• [Instructions to follow]: Taking the first line of the listing as the start and the line containing "Click the 'Nasdaq" as the end, reproduce everything in between exactly, both ends included.

• [Extracted data]:
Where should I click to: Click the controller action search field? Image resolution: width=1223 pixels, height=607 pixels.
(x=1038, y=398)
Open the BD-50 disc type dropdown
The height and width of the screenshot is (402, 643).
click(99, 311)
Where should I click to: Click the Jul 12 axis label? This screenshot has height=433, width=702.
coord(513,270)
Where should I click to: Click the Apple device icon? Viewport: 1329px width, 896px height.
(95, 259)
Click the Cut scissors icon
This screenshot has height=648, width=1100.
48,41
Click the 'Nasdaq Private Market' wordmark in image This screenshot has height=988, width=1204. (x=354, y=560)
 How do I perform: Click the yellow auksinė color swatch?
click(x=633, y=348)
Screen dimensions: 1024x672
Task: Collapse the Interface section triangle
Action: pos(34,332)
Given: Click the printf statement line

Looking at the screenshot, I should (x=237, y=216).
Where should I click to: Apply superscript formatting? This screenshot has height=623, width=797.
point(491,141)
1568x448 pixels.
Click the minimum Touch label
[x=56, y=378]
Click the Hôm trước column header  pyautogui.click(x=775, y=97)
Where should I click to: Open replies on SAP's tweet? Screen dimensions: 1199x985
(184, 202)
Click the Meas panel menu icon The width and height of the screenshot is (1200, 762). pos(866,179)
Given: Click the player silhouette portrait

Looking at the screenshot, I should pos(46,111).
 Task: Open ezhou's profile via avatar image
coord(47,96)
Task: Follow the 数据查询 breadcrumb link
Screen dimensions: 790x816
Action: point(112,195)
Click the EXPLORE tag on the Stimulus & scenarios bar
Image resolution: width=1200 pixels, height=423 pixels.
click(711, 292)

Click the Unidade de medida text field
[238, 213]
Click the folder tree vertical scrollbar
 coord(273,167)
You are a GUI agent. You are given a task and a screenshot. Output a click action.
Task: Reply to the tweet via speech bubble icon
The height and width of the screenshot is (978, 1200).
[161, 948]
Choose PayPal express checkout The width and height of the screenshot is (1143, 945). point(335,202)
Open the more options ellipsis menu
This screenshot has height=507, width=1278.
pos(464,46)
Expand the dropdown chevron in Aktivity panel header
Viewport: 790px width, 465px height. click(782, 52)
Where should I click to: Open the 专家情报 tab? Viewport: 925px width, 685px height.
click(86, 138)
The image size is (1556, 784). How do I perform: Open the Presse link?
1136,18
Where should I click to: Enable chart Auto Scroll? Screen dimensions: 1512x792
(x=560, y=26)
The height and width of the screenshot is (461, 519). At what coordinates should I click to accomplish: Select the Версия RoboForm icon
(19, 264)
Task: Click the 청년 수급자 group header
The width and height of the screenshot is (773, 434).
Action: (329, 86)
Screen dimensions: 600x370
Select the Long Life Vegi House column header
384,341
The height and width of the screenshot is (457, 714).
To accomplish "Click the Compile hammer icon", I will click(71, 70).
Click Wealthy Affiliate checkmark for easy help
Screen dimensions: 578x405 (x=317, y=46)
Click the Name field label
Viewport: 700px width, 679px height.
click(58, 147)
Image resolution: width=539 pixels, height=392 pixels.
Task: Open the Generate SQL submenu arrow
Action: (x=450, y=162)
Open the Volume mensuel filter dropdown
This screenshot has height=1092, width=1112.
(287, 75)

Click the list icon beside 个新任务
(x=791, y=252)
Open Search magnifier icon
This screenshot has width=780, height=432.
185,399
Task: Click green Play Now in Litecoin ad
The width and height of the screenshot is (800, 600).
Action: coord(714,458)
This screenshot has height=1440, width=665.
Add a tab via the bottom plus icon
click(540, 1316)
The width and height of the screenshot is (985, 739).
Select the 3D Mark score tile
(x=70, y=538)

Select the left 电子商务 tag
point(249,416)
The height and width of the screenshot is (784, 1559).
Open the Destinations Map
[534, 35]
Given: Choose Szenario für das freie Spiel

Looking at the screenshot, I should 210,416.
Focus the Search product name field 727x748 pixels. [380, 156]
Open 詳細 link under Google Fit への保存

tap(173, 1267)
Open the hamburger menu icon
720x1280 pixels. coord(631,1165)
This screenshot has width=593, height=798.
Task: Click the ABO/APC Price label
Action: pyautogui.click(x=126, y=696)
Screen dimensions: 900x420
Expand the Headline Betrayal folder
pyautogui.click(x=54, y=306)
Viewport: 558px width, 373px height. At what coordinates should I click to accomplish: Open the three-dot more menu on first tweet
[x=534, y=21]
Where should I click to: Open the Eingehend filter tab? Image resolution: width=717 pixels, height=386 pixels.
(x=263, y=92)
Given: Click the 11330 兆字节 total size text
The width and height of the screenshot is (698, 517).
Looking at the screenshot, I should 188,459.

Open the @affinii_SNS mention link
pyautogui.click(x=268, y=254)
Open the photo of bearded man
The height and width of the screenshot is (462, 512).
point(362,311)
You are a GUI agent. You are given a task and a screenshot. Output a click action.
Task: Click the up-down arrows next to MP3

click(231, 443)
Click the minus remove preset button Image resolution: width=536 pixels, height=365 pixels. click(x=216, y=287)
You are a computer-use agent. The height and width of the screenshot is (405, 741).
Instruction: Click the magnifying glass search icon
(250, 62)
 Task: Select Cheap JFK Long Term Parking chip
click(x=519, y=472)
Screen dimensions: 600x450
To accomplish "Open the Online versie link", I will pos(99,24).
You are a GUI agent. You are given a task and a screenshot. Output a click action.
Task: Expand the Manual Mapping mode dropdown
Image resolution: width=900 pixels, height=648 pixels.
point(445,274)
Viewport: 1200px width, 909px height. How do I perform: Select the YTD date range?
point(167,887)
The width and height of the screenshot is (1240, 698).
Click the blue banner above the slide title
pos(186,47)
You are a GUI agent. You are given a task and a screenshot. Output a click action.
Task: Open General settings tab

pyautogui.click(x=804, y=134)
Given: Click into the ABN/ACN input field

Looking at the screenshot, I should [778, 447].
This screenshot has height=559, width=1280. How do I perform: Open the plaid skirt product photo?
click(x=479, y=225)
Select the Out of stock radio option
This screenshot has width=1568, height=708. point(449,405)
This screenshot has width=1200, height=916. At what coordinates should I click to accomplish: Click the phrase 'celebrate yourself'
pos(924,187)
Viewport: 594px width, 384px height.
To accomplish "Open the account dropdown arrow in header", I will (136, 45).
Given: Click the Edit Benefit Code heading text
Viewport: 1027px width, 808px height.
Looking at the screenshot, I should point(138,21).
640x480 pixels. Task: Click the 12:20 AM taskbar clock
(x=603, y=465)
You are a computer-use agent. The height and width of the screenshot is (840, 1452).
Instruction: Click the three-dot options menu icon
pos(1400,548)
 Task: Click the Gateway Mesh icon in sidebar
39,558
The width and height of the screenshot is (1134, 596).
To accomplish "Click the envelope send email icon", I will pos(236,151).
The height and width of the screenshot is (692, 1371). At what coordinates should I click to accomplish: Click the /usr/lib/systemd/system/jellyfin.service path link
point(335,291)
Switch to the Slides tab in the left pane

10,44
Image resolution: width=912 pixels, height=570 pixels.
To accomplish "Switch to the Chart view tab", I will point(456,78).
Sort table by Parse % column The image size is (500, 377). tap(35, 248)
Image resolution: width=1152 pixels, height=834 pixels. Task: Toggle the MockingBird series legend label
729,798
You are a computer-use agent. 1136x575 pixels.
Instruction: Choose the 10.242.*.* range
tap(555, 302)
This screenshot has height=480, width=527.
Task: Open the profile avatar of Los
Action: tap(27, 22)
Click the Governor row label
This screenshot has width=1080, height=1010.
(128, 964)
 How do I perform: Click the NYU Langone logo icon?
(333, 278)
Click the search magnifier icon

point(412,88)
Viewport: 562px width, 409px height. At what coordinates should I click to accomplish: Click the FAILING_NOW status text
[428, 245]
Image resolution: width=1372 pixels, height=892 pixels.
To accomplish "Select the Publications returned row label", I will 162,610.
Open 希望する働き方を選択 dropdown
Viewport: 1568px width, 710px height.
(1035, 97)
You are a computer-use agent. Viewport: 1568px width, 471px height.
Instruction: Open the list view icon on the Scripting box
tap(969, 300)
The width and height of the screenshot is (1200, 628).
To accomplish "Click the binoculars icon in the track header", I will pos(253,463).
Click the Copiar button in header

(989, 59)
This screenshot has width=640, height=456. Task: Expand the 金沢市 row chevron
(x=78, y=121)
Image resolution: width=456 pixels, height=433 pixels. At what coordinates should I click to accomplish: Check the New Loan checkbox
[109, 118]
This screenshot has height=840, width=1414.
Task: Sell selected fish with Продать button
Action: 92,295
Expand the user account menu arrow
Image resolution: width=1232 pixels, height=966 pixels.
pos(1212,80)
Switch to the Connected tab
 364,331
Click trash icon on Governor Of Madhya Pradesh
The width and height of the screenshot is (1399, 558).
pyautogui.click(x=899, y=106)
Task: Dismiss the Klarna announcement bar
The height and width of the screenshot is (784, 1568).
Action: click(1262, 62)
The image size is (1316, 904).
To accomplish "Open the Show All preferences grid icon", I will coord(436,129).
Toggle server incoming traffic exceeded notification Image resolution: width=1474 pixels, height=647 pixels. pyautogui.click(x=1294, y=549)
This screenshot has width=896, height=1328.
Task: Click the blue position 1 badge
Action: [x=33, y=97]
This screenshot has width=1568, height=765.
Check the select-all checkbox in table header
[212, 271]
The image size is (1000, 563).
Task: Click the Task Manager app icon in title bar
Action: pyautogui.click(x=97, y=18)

• [Problem solution]:
Where should I click to: Click the controller action search field? Image resolution: width=1223 pixels, height=607 pixels.
(x=1038, y=398)
Open the BD-50 disc type dropdown
The height and width of the screenshot is (402, 643).
click(99, 311)
Where should I click to: Click the Jul 12 axis label? This screenshot has height=433, width=702.
coord(513,270)
Where should I click to: Click the Apple device icon? Viewport: 1329px width, 896px height.
(95, 259)
Click the Cut scissors icon
This screenshot has height=648, width=1100.
48,41
Click the 'Nasdaq Private Market' wordmark in image This screenshot has height=988, width=1204. (x=354, y=560)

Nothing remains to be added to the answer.